#### [What is needed]
Word for word, set down every line of the entries below from the line with "Image resolution: width=1234" to the line with "Given: Click Reveal", including both, and no other line.

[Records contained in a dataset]

┄┄┄┄┄┄┄┄┄┄┄┄┄┄┄┄┄┄┄┄

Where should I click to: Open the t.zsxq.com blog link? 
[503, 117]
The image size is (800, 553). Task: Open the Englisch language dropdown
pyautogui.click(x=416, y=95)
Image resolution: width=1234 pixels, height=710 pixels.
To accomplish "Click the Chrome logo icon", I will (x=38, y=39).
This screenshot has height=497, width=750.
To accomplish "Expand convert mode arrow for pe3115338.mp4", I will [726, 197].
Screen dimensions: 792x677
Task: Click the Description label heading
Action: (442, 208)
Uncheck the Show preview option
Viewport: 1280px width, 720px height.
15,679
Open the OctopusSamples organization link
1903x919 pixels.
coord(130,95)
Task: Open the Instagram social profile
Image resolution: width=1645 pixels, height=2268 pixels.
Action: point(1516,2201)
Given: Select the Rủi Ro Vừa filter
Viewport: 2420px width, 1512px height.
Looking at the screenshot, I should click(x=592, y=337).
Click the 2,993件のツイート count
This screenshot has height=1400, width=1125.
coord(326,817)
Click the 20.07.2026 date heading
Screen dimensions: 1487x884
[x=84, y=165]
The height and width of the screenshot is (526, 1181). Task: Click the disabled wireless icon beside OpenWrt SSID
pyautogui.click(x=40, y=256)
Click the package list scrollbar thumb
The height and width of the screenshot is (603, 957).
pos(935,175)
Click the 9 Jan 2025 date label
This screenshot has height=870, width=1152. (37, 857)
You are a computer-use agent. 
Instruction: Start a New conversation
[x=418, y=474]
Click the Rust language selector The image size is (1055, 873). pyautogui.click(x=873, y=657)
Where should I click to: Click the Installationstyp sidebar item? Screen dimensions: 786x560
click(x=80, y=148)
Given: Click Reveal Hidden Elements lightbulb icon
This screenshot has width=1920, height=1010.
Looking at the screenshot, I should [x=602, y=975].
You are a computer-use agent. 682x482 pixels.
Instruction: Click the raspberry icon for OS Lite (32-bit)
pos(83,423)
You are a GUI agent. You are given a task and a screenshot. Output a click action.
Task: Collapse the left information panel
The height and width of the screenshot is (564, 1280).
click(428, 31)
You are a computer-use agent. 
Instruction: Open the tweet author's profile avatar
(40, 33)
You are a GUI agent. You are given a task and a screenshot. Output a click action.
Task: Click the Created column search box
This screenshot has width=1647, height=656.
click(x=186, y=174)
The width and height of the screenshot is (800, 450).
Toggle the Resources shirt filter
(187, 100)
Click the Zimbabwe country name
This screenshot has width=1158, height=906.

┄┄┄┄┄┄┄┄┄┄┄┄┄┄┄┄┄┄┄┄

#### [Solution for this problem]
Image resolution: width=1234 pixels, height=710 pixels.
To accomplish "Click the Chrome logo icon", I will (x=38, y=39).
This screenshot has height=497, width=750.
To accomplish "Expand convert mode arrow for pe3115338.mp4", I will [726, 197].
Screen dimensions: 792x677
Task: Click the Description label heading
Action: (442, 208)
Uncheck the Show preview option
Viewport: 1280px width, 720px height.
15,679
Open the OctopusSamples organization link
1903x919 pixels.
coord(130,95)
Task: Open the Instagram social profile
Image resolution: width=1645 pixels, height=2268 pixels.
Action: point(1516,2201)
Given: Select the Rủi Ro Vừa filter
Viewport: 2420px width, 1512px height.
Looking at the screenshot, I should click(x=592, y=337).
Click the 2,993件のツイート count
This screenshot has height=1400, width=1125.
coord(326,817)
Click the 20.07.2026 date heading
Screen dimensions: 1487x884
[x=84, y=165]
The height and width of the screenshot is (526, 1181). Task: Click the disabled wireless icon beside OpenWrt SSID
pyautogui.click(x=40, y=256)
Click the package list scrollbar thumb
The height and width of the screenshot is (603, 957).
pos(935,175)
Click the 9 Jan 2025 date label
This screenshot has height=870, width=1152. (37, 857)
You are a computer-use agent. 
Instruction: Start a New conversation
[x=418, y=474]
Click the Rust language selector The image size is (1055, 873). pyautogui.click(x=873, y=657)
Where should I click to: Click the Installationstyp sidebar item? Screen dimensions: 786x560
click(x=80, y=148)
Given: Click Reveal Hidden Elements lightbulb icon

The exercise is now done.